--- START OF TEXT SEGMENT ---
By some tantalizing alchemy, Marilyn Monroe imprinted an idea in the minds of much of the human race around 1950, and for many, that idea is still there. In the early 1950s, my friends and I required only one word to express it: marilynmonroe. It wasn't a name. It was a summation of all we yearned and guessed about some kind of womanly ideal. Sex didn't seem to have much to do with it. It was more a form of devotion, a recognition of how she embodied vulnerability and sweetness and hope and fear.

The success of "My Week With Marilyn" centers on the success of Michelle Williams in embodying the role. With the blond hair, the red lipstick and the camera angles, she looks something like Monroe, although she's more petite. What she has is the quality that was most appealing: She makes you want to hug her, not have sex with her. Monroe wasn't bold in her sexuality, not like her contemporaries Jane Russell or Brigitte Bardot. She held it tremulously in her grasp, as if not knowing how to set it down without damaging it.

"My Week With Marilyn" is based on the true story of a young man named Colin Clark, who talked his way into a job on "The Prince and the Showgirl" (1957), a movie being directed in England by Laurence Olivier, the nearest thing to royalty among British actors. For one troubled week, while Monroe's husband, the playwright Arthur Miller, was absent in Paris and production was on hiatus, she asked the worshipful, 23-year-old kid to join her at a getaway cottage.
--- END OF TEXT SEGMENT ---
--- START OF RAW DATA ---
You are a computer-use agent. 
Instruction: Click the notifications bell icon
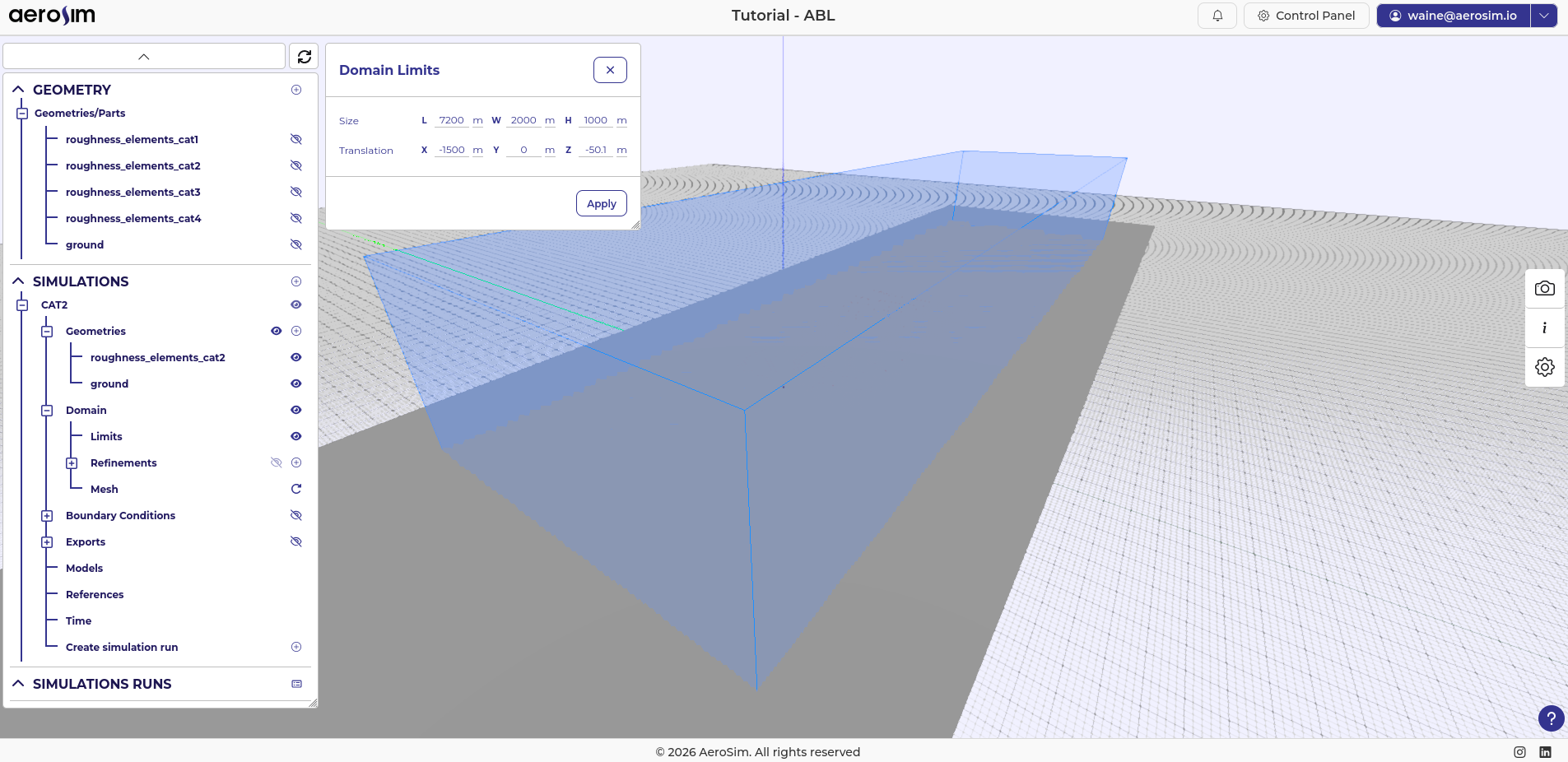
--- END OF RAW DATA ---
- _REQUIRED WORK_:
• 1. Translate this sentence from the Marilyn Monroe film review into Spanish: "Monroe wasn't bold in her sexuality, not like her contemporaries Jane Russell or Brigitte Bardot."
• 2. Resume the review of "My Week With Marilyn" with the sentence that follows its final one.

- _ANSWERS FOR THIS EXERCISE_:
• 1. Monroe no era atrevida en su sexualidad, no como sus contemporáneas Jane Russell o Brigitte Bardot.

• 2.
She was 30. They were alone. One night, they went skinny-dipping in the moonlight. That's about it. There's a suggestion they had sex, but the movie is coy. The way I read it, it was about a gift. Aware of what marilynmonroe meant to someone like Colin Clark, grateful for his sympathy and protectiveness, in need of company, she gave herself. Apparently she had a way of sometimes taking mercy like that.

For serious relationships, she preferred alpha males: Joe DiMaggio, Arthur Miller, and by some accounts, Robert Mitchum and John and Bobby Kennedy. She admired their brains. She was smart but had no confidence. She was in search of mentors and father figures. In her acting, she fell into the orbit of Method guru Lee Strasberg, and his second wife, Paula. She brought Paula to England and seemed incapable of making a move without her. This aroused the anger of Olivier, who despised the Method and considered acting a job to train for and work at without any bloody nonsense.

Gifted with this week, Colin Clark recorded it in a diary, which later became a book. Diaries ran in the family. His older brother, Alan Clark, wrote one of the greatest of 20th century political diaries. For Colin Clark, the week with Marilyn wove a spell from which he was never freed.

This film is a fragile construction. There is no plot to speak of. The character of Colin Clark (Eddie Redmayne) is surrounded by many others who have more presence and charisma: Olivier, played by Kenneth Branagh with barely concealed fury that his own crush on Monroe was impossible; Arthur Miller (Dougray Scott), with his deep American accent, disengaged from Marliyn's world; Paula Strasberg (Zoe Wanamaker), fixated on Monroe, deaf and blind to others.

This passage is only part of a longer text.